8 - Todavia, se até aqui compartilhamos as características virtuosas do romance, por outro, precisamos abordar duas questões que mostram-se - ao menos a esse leitor - problemáticas, principalmente porque impactam numa obra que tinha tudo para alcançar a excelência. A primeira questão é essa nossa brincadeira sobre a arte de cofiar os bigodes. Pode parecer preciosismo, entretanto a questão não passa despercebida, pelo contrário, ao passo que vai se avolumando o cofiar de bigodes por tantos e distintos personagens que aquilo vai chamando a atenção e tirando-a do que importa. Ocorre que o ato, o gesto de cofiar os bigodes bem poderia ser usado para traçar e distinguir um determinado personagem de modo que aquilo lhe fosse uma espécie de identidade única.

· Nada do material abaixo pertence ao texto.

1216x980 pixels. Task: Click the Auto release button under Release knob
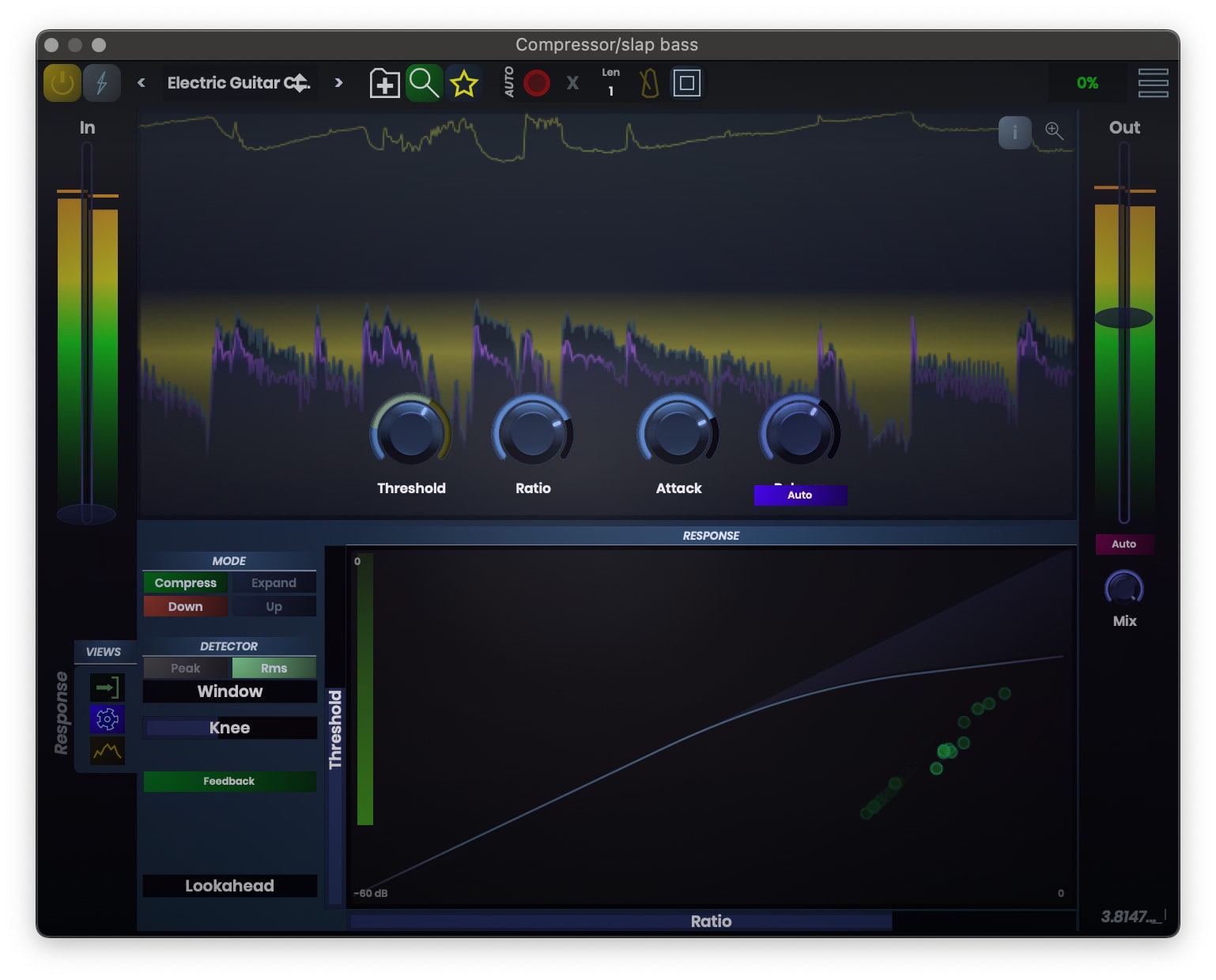tap(800, 495)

Na literatura, diferentemente da vida real, espera-se que as personagens sejam únicas, e é aí que a aparição de tantos e tantos personagens cofiando os bigodes confere algo de caricato à narrativa, uma característica a qual a obra não precisa;

9 - Entretanto, como dissemos, a questão anterior pode até ser preciosismo, mas essa não. O maior problema do livro está em um elemento que prejudica a obra em sua exegese enquanto thriller e mais ainda, enquanto romance histórico de um período em que a codificação e a criptografia se dava em sua excelência. Falamos de uma mensagem interceptada que cai em mãos de Young e seus aliados. Ali há um código, um anagrama tão simplório que o leitor custa a crer que a solução seria aquela mesmo. Em um thriller nenhum código pode permitir-se a algo tão simplório, especialmente porque isso vai depor contra seus próprios protagonistas, afinal, como não solucionam algo tão simples? O anagrama posto é de fato simplório e a nosso ver o maior impacto negativo na leitura, pois instaura uma suspeição no leitor que tudo depois pode soar inverossímil. Ocorre que tal anagrama, querendo ou não estabelece uma quebra radical no contrato de leitura;

10 - Enfim, ainda que com esses dois apontamentos que consideramos muito relevantes, no conjunto O Olho de Gibraltar - a saber, alcunha de Ben Young - revela-se um thriller como poucas vezes bem elaborado se tratando de autores brasileiros, até porque, o thriller não reúne um grande número de autores por aqui, especialmente se pensamos thrillers como os do citado Ken Follett, Dan Brown ou Harlan Coben. Justamente pelas características promissoras do autor, uma pena os dois itens citados. Tirando isso temos uma jornada vertiginosa, com muita ação e o domínio dos cenários e das personagens demonstrado por Rossoni que transforma seu gosto pela história em narrativas de ritmo alucinante.